Sassuolo-Lazio, Hysaj: “Mai facile contro Berardi, ma dobbiamo sistemare la classifica. Spero sia la mia miglior stagione” (AUDIO)

Elseid Hysaj ha presentato la gara del Mapei Stadium ai microfoni del canale ufficiale della Lazio

Hysaj e il match contro il Sassuolo: “Servirà sicuramente una partita come sappiamo fare noi, lo scorso anno abbiamo sofferto tanto li. A Reggio Emilia è veramente dura portare punti a casa, sappiamo che se diamo il 110 per cento possiamo farcela.
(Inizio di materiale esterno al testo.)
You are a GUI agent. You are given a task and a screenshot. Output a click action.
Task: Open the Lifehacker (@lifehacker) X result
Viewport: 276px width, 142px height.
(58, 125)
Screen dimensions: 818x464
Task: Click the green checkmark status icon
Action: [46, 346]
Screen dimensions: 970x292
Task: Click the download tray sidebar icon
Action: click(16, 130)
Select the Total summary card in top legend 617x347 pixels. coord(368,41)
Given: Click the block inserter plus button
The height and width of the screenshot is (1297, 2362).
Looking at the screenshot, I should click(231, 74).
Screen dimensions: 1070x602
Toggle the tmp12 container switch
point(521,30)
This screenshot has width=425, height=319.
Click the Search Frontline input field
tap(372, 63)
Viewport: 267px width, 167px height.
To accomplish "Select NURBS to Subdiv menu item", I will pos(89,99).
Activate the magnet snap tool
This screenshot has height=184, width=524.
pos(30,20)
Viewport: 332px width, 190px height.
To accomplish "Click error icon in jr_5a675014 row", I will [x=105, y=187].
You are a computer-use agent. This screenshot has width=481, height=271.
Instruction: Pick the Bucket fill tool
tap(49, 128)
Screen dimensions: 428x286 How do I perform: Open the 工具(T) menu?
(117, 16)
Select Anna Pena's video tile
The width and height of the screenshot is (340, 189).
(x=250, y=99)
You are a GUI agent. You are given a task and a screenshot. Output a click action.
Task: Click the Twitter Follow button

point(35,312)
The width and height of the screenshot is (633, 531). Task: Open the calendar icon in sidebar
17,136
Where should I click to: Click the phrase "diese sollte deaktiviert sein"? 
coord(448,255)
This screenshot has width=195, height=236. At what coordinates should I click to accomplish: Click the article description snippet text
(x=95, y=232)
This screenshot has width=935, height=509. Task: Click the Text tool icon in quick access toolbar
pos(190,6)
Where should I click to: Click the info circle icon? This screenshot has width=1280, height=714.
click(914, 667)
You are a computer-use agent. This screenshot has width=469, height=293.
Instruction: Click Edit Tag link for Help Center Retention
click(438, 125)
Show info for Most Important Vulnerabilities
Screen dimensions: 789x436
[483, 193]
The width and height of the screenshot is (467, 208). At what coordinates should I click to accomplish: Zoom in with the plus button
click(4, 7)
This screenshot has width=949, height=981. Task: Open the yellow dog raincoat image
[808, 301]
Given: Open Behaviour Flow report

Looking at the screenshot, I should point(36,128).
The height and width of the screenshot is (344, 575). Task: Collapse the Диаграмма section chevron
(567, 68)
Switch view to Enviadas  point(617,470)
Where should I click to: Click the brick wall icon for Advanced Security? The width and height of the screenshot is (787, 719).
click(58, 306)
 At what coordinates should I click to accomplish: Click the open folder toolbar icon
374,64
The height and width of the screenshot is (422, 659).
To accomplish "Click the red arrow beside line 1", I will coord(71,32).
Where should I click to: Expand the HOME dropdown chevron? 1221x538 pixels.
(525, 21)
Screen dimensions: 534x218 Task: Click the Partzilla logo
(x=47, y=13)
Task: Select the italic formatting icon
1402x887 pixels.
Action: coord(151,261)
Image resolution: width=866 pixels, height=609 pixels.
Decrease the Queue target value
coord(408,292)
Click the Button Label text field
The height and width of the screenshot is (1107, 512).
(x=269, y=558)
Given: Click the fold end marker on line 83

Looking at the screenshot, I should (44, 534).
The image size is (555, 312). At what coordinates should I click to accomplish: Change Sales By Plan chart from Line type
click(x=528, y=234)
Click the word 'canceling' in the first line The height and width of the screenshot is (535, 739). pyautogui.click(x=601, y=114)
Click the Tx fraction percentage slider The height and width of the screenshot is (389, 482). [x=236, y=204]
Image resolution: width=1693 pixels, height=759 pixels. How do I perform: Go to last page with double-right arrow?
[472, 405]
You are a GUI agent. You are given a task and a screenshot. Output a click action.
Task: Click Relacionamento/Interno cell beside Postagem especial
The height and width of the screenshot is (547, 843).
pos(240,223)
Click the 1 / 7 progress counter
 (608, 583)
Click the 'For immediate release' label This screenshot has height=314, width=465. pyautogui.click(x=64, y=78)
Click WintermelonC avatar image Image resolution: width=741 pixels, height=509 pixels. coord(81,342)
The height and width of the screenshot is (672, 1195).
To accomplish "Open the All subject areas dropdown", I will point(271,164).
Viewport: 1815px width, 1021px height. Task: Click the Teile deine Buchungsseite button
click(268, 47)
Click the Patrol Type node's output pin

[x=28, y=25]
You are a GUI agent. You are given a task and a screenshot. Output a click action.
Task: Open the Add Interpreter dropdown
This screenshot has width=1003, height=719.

Le ultime sicuramente sono state vittorie che ci servivano, ci hanno dato stimolo e chiarezza che possiamo vincere e giocare contro tutte le squadre”.

“Si sa che loro davanti hanno giocatori di alto livello, Berardi sarà uno di quelli, sulla mia fascia o su quella di un altro. Dobbiamo stare attenti sulle fasce. È sempre un onore fare qualche record, gioco a calcio per questo. Vado ancora avanti con questa mentalità, alla fine della mia carriera voglio esser contento di quello che ho lasciato dietro di me. Miglior momento? Spero che riusciremo a sistemare la classifica e forse a fine anno potrà dire che sia stato il mio migliore anno”.